Monday, August 24, 2009

Take our swine flu vaccine survey

Will you take the swine flu vaccine if it's offered to you? Tell us in the malehealth Snap Survey.

Ashes win and the flame of desire

Your team's sporting success can give you a shot in the arm of testosterone just as if you were playing yourself. Indeed, it's so effective, that it's one of malehealth's top ten health tips that any fool can do.

So English cricket fans - and, even more incredibly, Tottenham Hotspur supporters - should have a spring in their stride this morning. But while testosterone - like alcohol - might increase the desire, it won't make a lot of difference to performance which could result in disappointment for many blokes (and their partners).

If you want to celebrate with a roll in the sack but can't, what do you do? You might be tempted to ignore it but don't. Erection problems may be the sign of another more serious health problem such as heart disease or diabetes.

Phil Tufnell, the England spinner turned TV pundit has been fronting a drug-company website aimed at helping men with erectile dysfunction (ED). (This blog isn't just cobbled together, you know, one item leads on seamlessly to another!) But, of course, drugs aren't the only treatment for ED and self-diagnosing with drugs and self-prescribing could mean those more serious problems get missed.

Check out malehealth's advice on sorting out your sexual problems and talk to your GP. Unless he's an Australian, he'll understand.

Thursday, August 20, 2009

We're not all Psychos

Good stuff this morning from Time For Change, an organisation trying to improve public understanding of and attitudes to mental health problems.

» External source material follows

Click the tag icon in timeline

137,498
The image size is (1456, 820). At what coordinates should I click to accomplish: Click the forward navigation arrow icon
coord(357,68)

Peter Byrne, a leading psychiatrist and film expert, says that characters with mental health problems are being depicted as ‘more demotic and crueler than at any time in movie history’.

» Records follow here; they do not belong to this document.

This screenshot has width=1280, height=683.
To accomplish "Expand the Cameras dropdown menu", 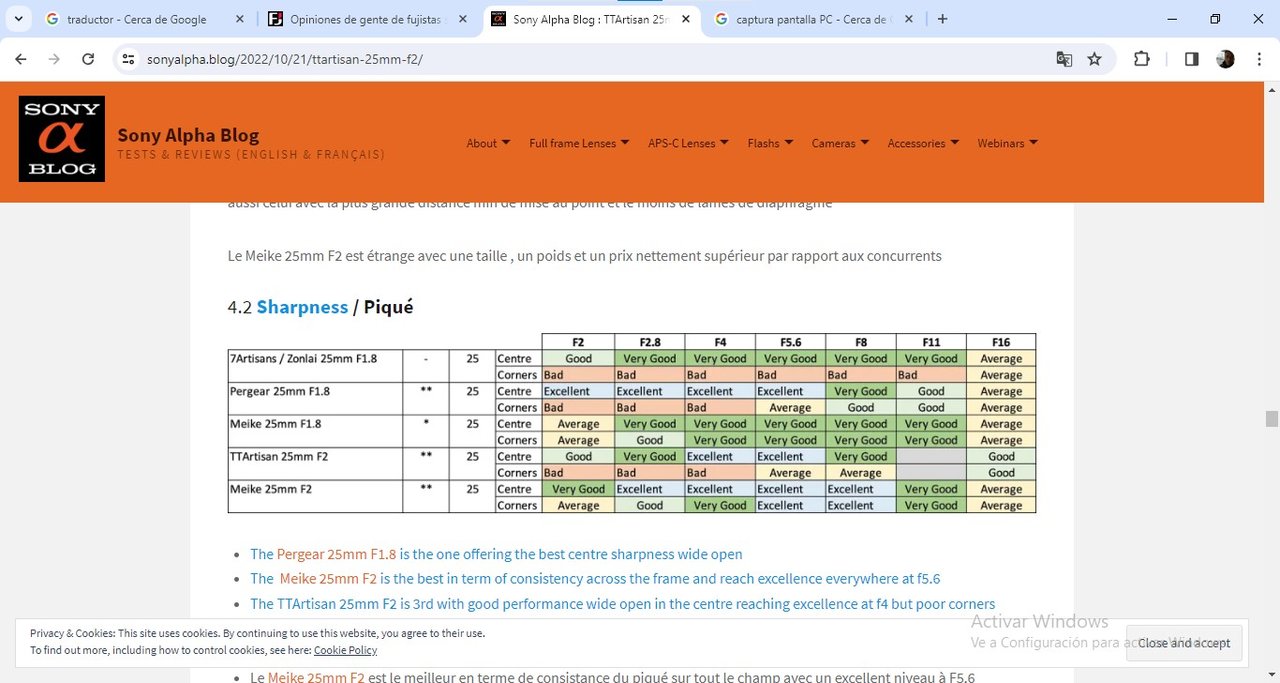I will 839,143.
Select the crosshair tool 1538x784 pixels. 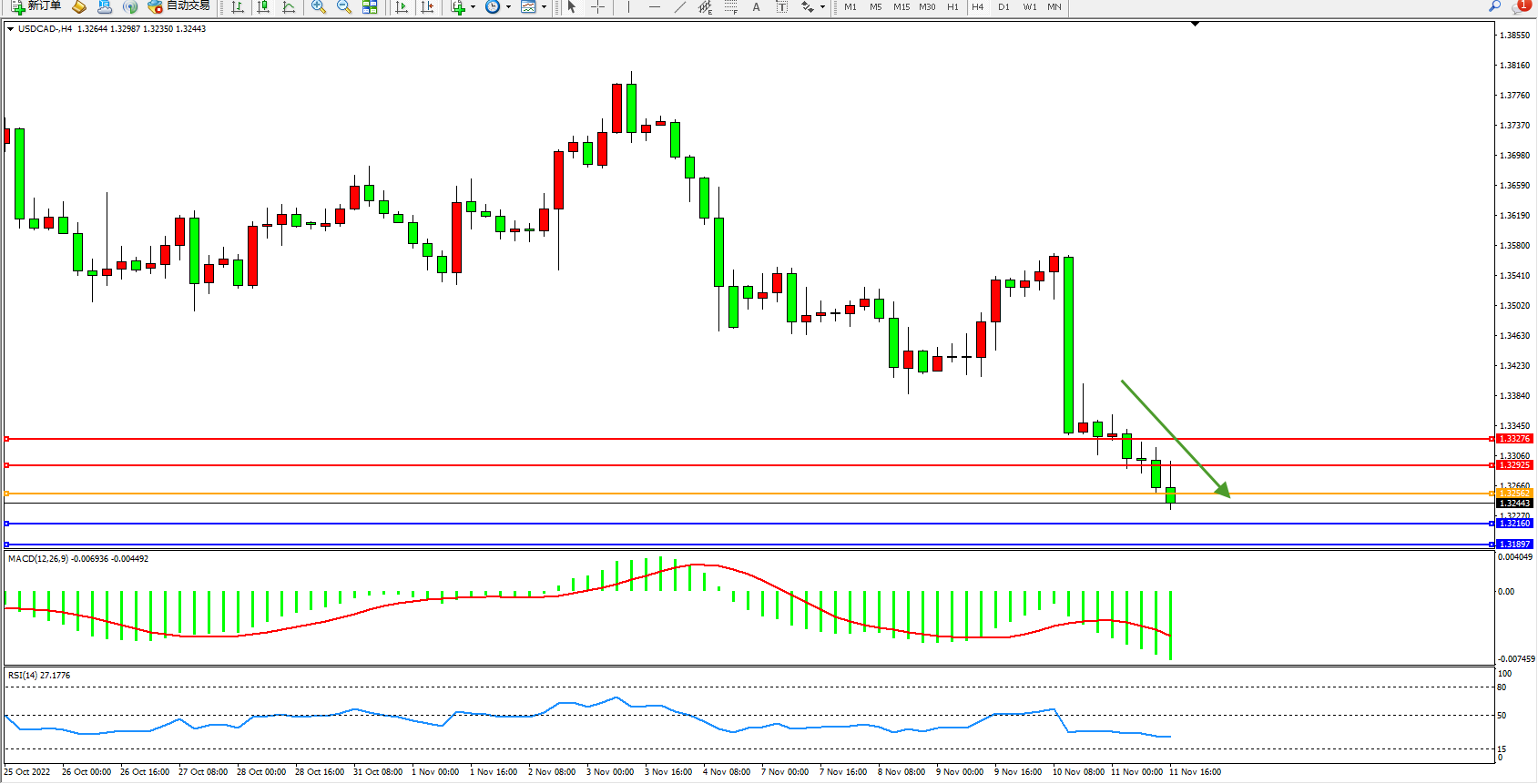(597, 7)
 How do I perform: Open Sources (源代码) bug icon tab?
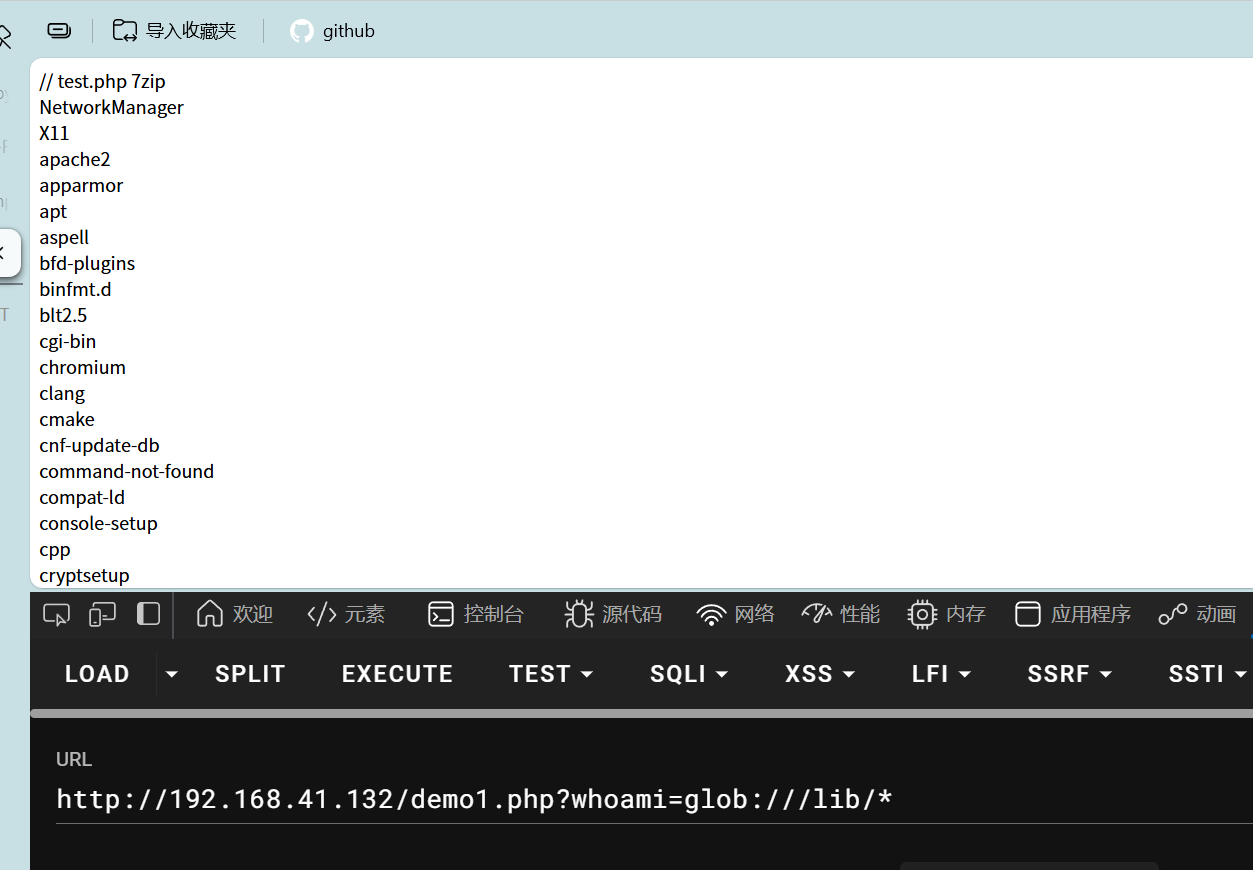(x=579, y=614)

Cinema is very sensitive these days to charges of racism or homophobia but when it comes to dealing with 'nutters' it's still a free for all. Byrne's report says that this affects public attitudes to mental health and it's hard to disagree. Male mental health is poorly understood in the media, in the medical profession and among men themselves. Simplistic screen misrepresentations can't help. Cinema is supposed to be about innovation - it would be great to see some here.

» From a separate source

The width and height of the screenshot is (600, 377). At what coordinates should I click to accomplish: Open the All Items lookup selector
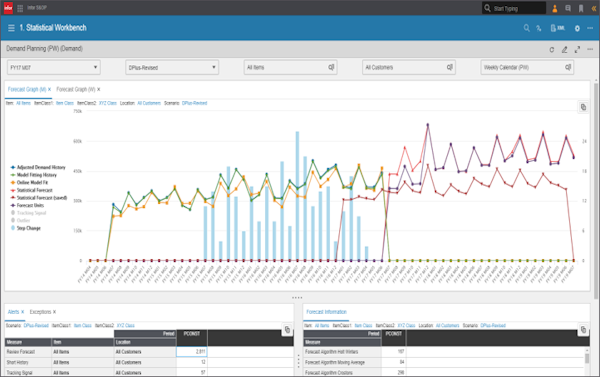[x=290, y=67]
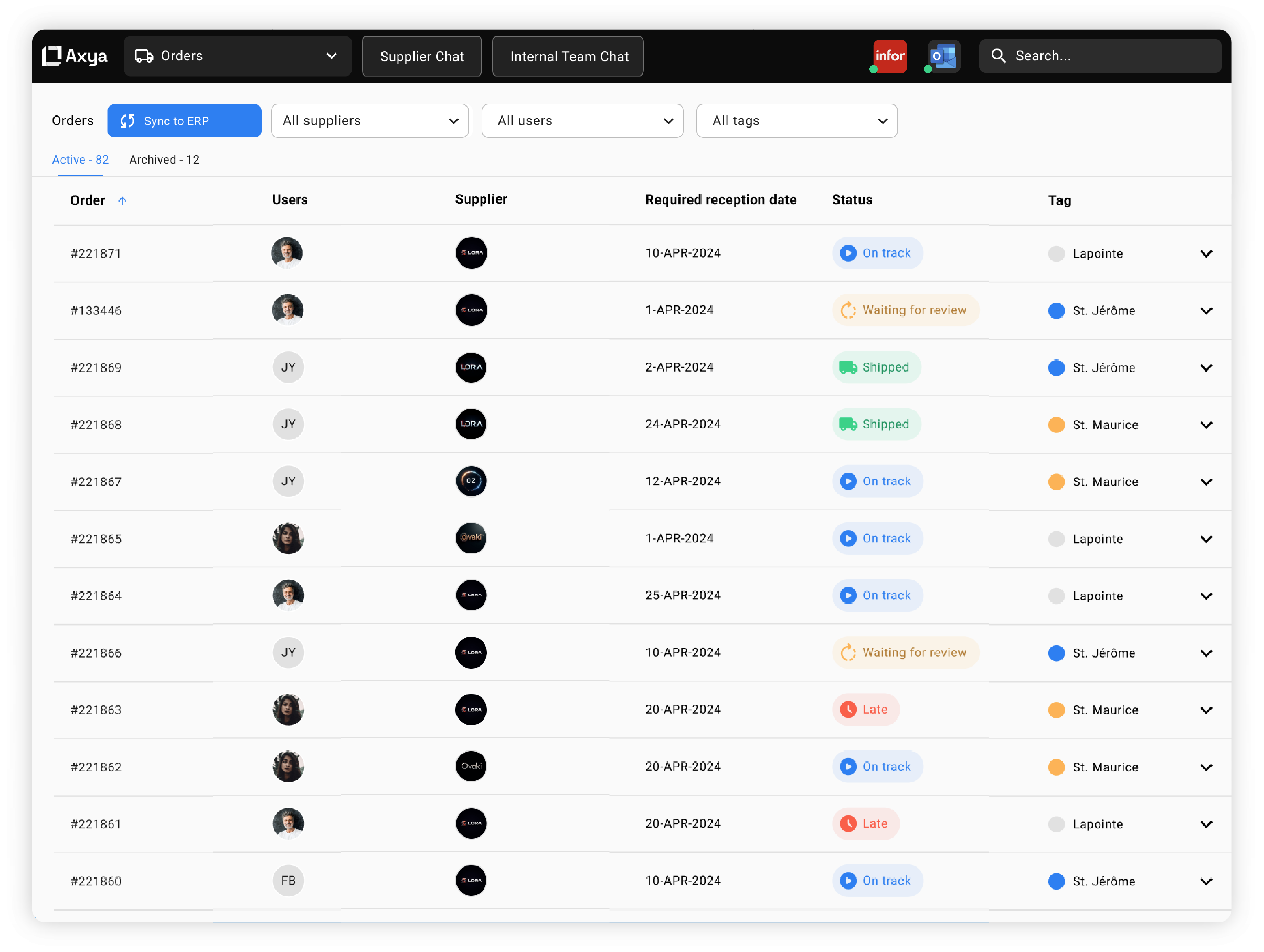Click the sort arrow next to Order
The height and width of the screenshot is (952, 1264).
(x=122, y=200)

Byrne's report is mainly about schizophrenia which is particularly badly represented and particularly widely misunderstood. But what about more common mental health problems? Anyone know of any movies that portray male depression accurately? Garden State, perhaps, or Sideways?

Wednesday, August 19, 2009

I'm surprised more NHS staff aren't sick

As a regular user of the NHS, the news that NHS staff are 50% more likely to be off sick than those in private hospitals comes as no surprise - in fact, I'm amazed it's not higher.

Over the past 13 years, I've watched the cancer clinic I attend move hospital once and move location within each hospital at least half a dozen times. I've seen procedures and practices change and morph pretty much every other visit. I've seen umpteen health professionals and watched the doctors get younger even more quickly than I've got older. The one thing all these health professionals have had in common is a fantastic commitment to their work in the face of the swirling vortex.

If the NHS staff had done to health services what bankers have done to financial ones, we'd all be dead yet who gets the bonuses? Earlier this week, Alastair Darling rejected the call for a high pay commission to look at the obscene pay differentials in this country. That attitude in the face of a report such as this on the state of the health of the staff in Britain's best loved institution makes me feel quite ill really.